Tapi Lingga tak dapat segera masuk ke bilik TPS dan dia harus menunggu. Sayang, penantiannya sia-sia karena dia tidak bisa memilih, padahal petugas sudah menyuruhnya untuk menunggu.
Menurutnya, petugas KJRI menerapkan sistem time out atau waktu habis dengan tenggat yang sangat terbatas, yaitu satu jam saja. Ketentuan ini diberlakukan bagi WNI yang membawa formulir A5.
Mestinya, ujarnya, waktu itu dapat diperpanjang jika melihat antusiasme masyarakat Indonesia di sana.
Masuk DPK
Terkait hal itu, salah seorang anggota Sekretariat PPLN Sydney, Hermanus, mengatakan, ratusan WNI yang tak bisa menggunakan hak suaranya di Sydney merupakan warga yang masuk ke dalam Daftar Pemilih Khusus (DPK).
Dilansir idntimes, Hermanus mengatakan, sesuai aturan, WNI dalam kateogri ini baru bisa menggunakan hak suaranya satu jam sebelum pemilu berakhir yakni di pukul 18:00 waktu setempat.
Ditambahkannya, semua WNI yang berada di dalam DPT sudah terlayani dengan baik hingga pukul 17:00 waktu setempat.

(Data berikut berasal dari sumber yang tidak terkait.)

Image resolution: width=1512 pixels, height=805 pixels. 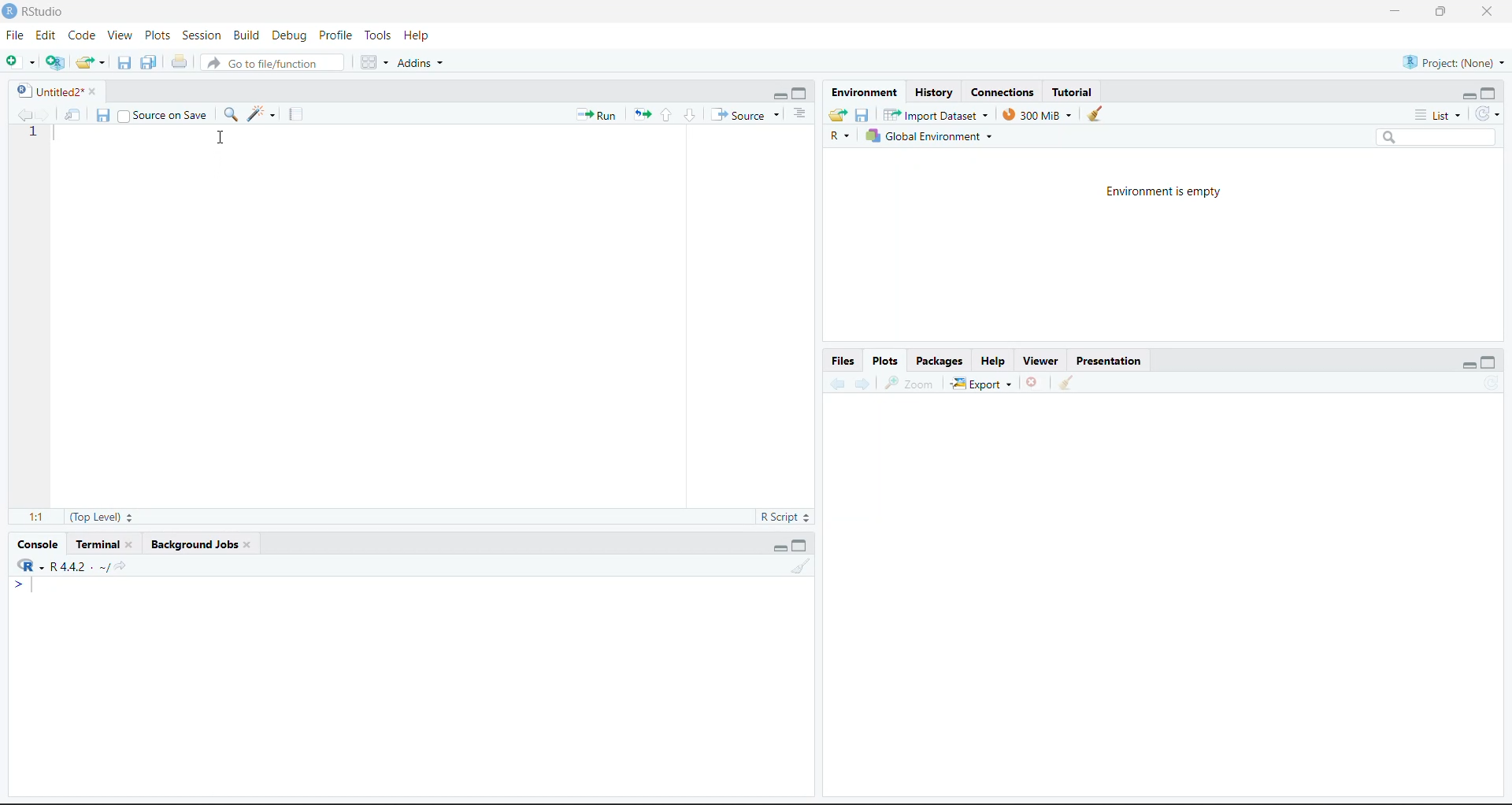 What do you see at coordinates (37, 545) in the screenshot?
I see `Console` at bounding box center [37, 545].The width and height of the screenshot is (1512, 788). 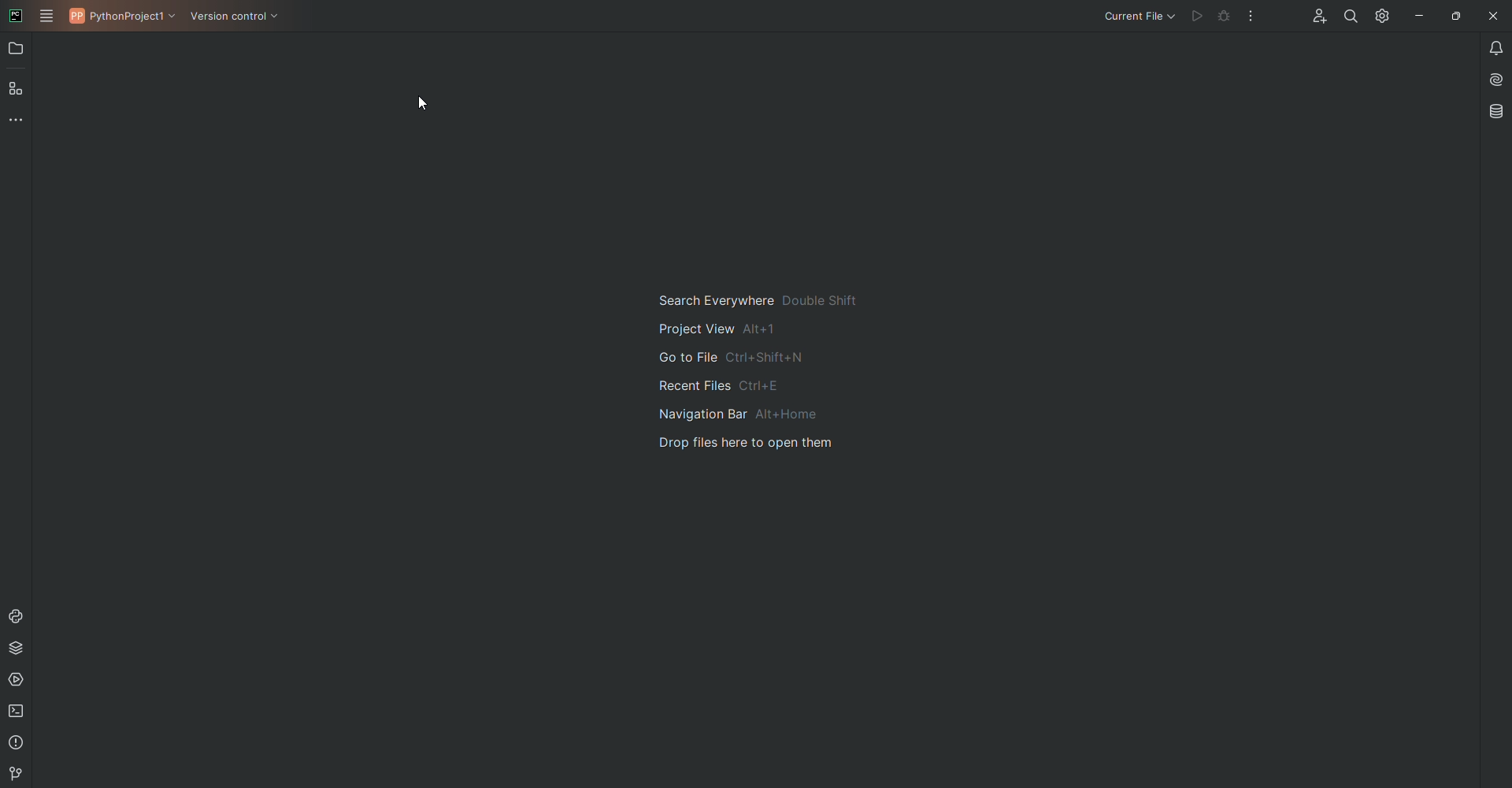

Setelah jam itu, antreannya mulai membludak. Ratusan WNI muncul jelang TPS ditutup.
PPLN Sydney tidak sanggup menampung lonjakan massa sehingga antrean membludak. Salah satu TPS yang mengalami lonjakan massa adalah TPS di Town Hall.
"Kami kewalahan karena satu TPS hanya ada 7 orang petugas. Antrean yang terjadi di luar ekspektasi kami," ujar Ketua PPLN Sydney, Heranudin.
Terpisah Komisioner KPU Ilham Saputra mengatakan, pihaknya masih menunggu rekomendasi dari panitia pengawas agar persoalan di Sydney segera ditindaklanjuti.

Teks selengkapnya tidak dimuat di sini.